Thought Leadership Strategy - A Closer Look
Updated: Sep 1, 2022
Social media provides an opportunity to engage audiences and develop relationships within and between organisations in a way that has never been possible before. However, some B2B organisations are hesitant to adopt social media or are unsure of how to best implement and develop a successful social media strategy.
In 12 case studies consisting of 47 interviews, this paper explores how organisations use 4 different social media strategies, namely Thought Leadership, Call to Action, Dissemination, and Co-Creation strategies. Through these case studies, we can see how B2B organisations are using social media to acquire relationships, build an online reputation and engage with business partners. In this blog post we’ll be focusing on the Thought Leadership strategy, discussing the benefits and limitations of this approach and how it is being implemented by B2B organisations.
Thought Leadership Strategy
This strategy was followed mostly by service organisations, who utilise the expertise of staff within the business to highlight their organisation’s capabilities to a wide audience, attracting customers through their portrayal of industry expertise. This is a decentralised approach, where employees are seen as experts in their field, producing valuable content that is widely reshared within the industry. In this strategy, social media is utilised as a collaborative tool, where employees proactively broadcast their expertise, developing relationships and networks through content marketing.
‘We do a lot of content marketing and there are certain areas where we want to be seen as leaders in the market, whether that is a certain type of technology or certain areas of business.’
This is an acquisition-oriented strategy, developed to attract audiences by presenting the organisation as an expert in the field. Audiences are carefully targeted; when content is produced and individuals show an interest in it, they are directly targeted with that content. Organisations consistently monitor engagement with their content and actively encourage further collaborations. However, the specificity of thought leaders’ posts is often lower than evidenced in the co-creator or disseminator strategies. Their content is less directly marketing-related and less centred on specific offerings.

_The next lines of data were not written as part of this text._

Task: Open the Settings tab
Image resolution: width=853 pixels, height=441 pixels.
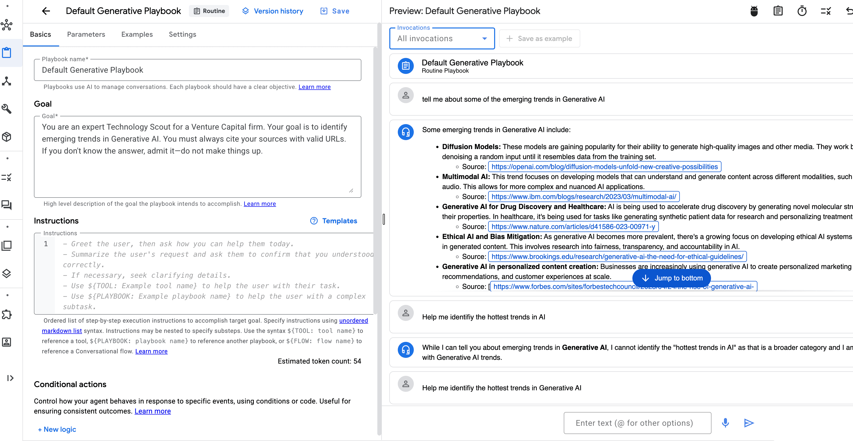Action: tap(182, 34)
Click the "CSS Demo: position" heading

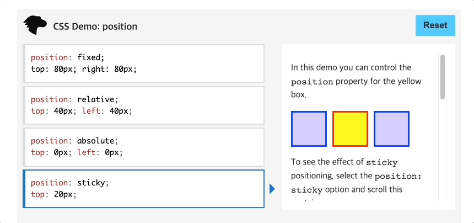click(x=95, y=26)
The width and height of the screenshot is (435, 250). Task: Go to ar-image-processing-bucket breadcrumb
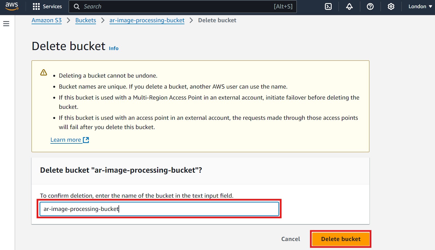coord(147,20)
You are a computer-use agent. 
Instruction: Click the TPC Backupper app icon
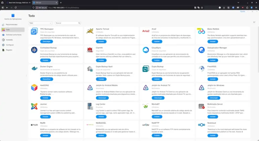(34, 32)
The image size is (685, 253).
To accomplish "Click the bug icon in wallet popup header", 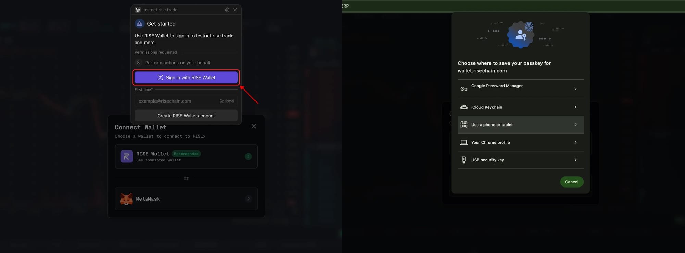I will click(x=226, y=10).
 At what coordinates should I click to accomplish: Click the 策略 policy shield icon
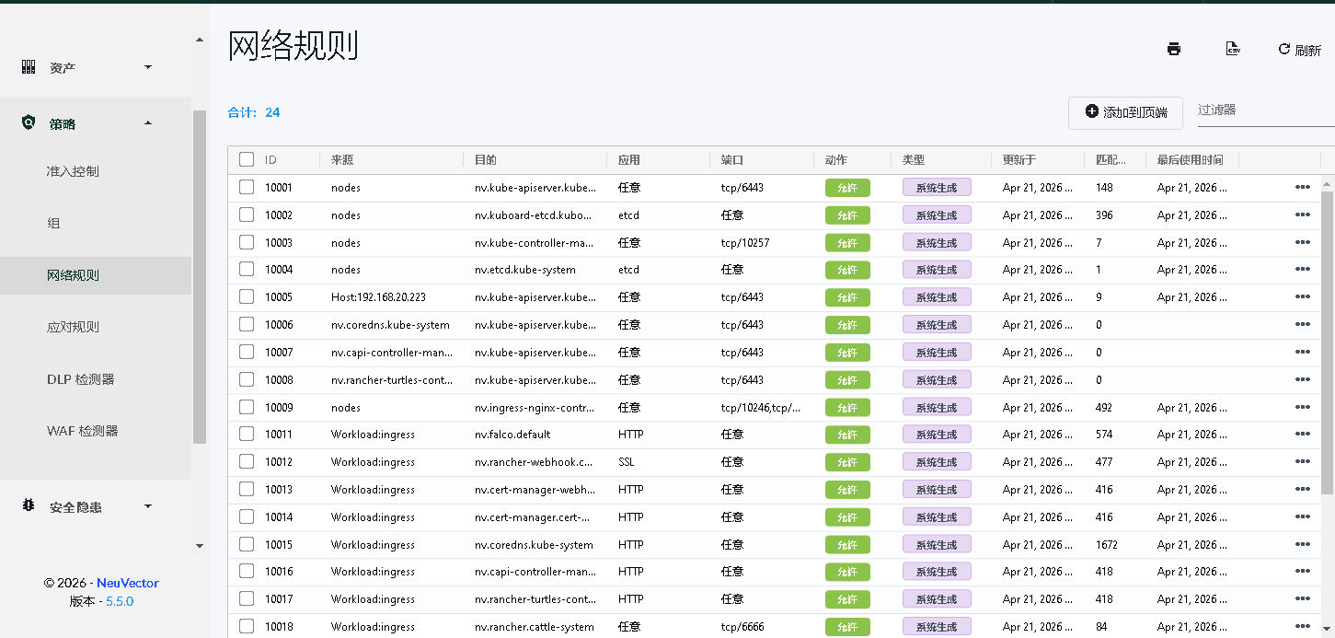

Challenges of this strategy
Engagement between content creators and audiences can be limited due to large amounts of followers, which can prevent organisations from engaging in a dialogue. Additionally, there is a challenge in consistently developing high quality, valuable and relevant content. The creation of thought leadership content with the distinct aim of leading current conversations is very time-consuming. What’s more, thought leaders appear to create original content for broad audiences more frequently than can be expected of the other three strategies, which means there is a higher chance for negative comments to appear. Ultimately, whilst there is success with this strategy, there is no definitive end point as to how far organisations should continue in this direction.
Benefits of this strategy
Thought Leadership organisations have a strategic focus and the target audience returns and regularly engages with organisations’ social media content. Also, utilising employees’ online networks expands an organisation’s reach for little to no cost, increasing the formal networks in the business. Rather than using social media to simply augment their marketing activity, thought leaders are actively transforming it into a new space by outcompeting other organisations.
‘Externally we’re doing very well in terms of our competitors. We’re beating them all in terms of our organic growth.’
The thought leaders consequently need to keep pace with social media as it develops, in order to continue to position themselves as experts in their field. They also need to continue to monitor engagement online, as a larger audience ultimately carries a greater risk of losing control of the conversation, rather than leading it.